I really liked this. It sort of reminds me of Honegger's No. 3. There is an urgency, virtuosity, and tautness to them both. I actually realize I haven't heard anything by Hartman and must explore more. What next?
Quote from: relm1 on November 16, 2016, 03:23:21 PM
I really liked this. It sort of reminds me of Honegger's No. 3. There is an urgency, virtuosity, and tautness to them both. I actually realize I haven't heard anything by Hartman and must explore more. What next?
The violin concerto.
Quote from: relm1 on November 16, 2016, 03:23:21 PM
I really liked this. It sort of reminds me of Honegger's No. 3. There is an urgency, virtuosity, and tautness to them both. I actually realize I haven't heard anything by Hartman and must explore more. What next?
Check out
Symphonische Hymnen next:
https://www.youtube.com/v/ACyRtKSn4kE
Quote from: Mirror Image on November 13, 2016, 11:37:50 AM
I'll have to revisit RVW's 9th (his symphony cycle is one of the best to have ever been written IMHO). To make a further side note, I think it's an absolute shame that RVW's symphonies haven't really traveled all that well. I'd love to hear the Scandinavians tackle these symphonies. Are you reading this Sondergard, Dausgaard, Aadland, or Lindberg? ;D
A number of British conductors too have shown little or no interest in VW's symphonies. Simon Rattle for example and Thomas Beecham who felt much closer to Delius and Sibelius in his recording priorities I think.
Quote from: vandermolen on November 17, 2016, 01:08:33 AM
A number of British conductors too have shown little or no interest in VW's symphonies. Simon Rattle for example and Thomas Beecham who felt much closer to Delius and Sibelius in his recording priorities I think.

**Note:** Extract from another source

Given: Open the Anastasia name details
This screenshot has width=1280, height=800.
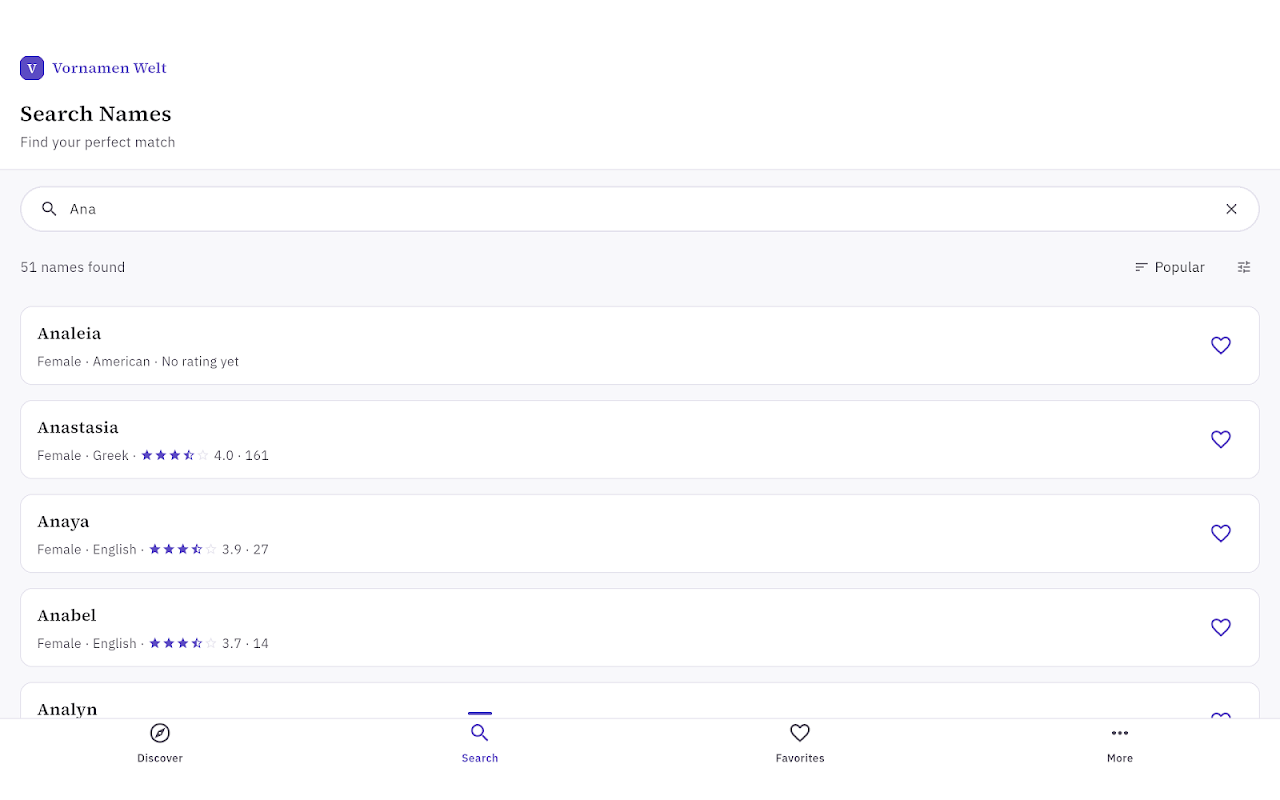Looking at the screenshot, I should pos(640,439).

Yes and I think it's rather unfortunate as RVW must be counted as one of the greatest
British composers to walk this planet. His music has stayed with me for seven years --- always in the back of my mind somehow. Yeah, Beecham had other priorities (he didn't like Elgar in particular either). I'd love to hear what someone like Edward Gardner would do with RVW's symphonies. Elder has shown a particular interest in RVW, but I only find a number of his performances completely satisfying (i. e. the
Pastoral Symphony).
Quote from: Mirror Image on November 17, 2016, 05:49:00 AM
Yes and I think it's rather unfortunate as RVW must be counted as one of the greatest British composers to walk this planet. His music has stayed with me for seven years --- always in the back of my mind somehow. Yeah, Beecham had other priorities (he didn't like Elgar in particular either). I'd love to hear what someone like Edward Gardner would do with RVW's symphonies. Elder has shown a particular interest in RVW, but I only find a number of his performances completely satisfying (i. e. the Pastoral Symphony).
Yes, I agree John that Elder's version of 'A Pastoral Symphony' is the best of his cycle so far.